Six years ago, our economic system came crashing down thanks to those degenerate gamblers and their bankster buddies. That crash left 23 million Americans without jobs and got one million families kicked out of their homes, but our legislators are actually helping Wall Street set up this same house of cards all over again.
According to a recent article by former Labor Secretary Robert Reich, “the middle class can't be saved unless Wall Street is tamed.” As Secretary Reich explains, the banks that brought down our economy have only gotten bigger since the financial crash.
Back in 2000, the five largest banks in our country held 25 percent of all America's banking assets, and today they hold almost half. Meanwhile, the Federal Reserve continues to keep interest rates near zero, which means that Wall Street can borrow money cheaper than ever, and use it to gamble on high-risk bets.
Too-big-to-jail banks like Goldman Sachs and JP Morgan worked hard to keep financial regulations like Dodd-Frank from having any real bite, and now they've managed to wipe out what little protection that regulation provided to the American people.

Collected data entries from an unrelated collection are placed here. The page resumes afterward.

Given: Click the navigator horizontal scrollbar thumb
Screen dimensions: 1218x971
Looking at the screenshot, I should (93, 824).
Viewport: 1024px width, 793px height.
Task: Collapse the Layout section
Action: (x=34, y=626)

Members of Congress and 2016 presidential hopefuls have been swept up in a wave of talking points about saving the middle class, but they're not doing anything to stop the monster that destroyed it in the first place. And, they're unlikely to do anything that might weaken the stream of corporate cash that flows in to their campaigns.
Until our legislators put Main Street ahead of Wall Street, they won't risk upsetting the banksters, and all their claims about saving the middle class will be nothing but talk. It's up to us to remind them that talk is cheap, and we want to see some action when it comes to regulating Wall Street.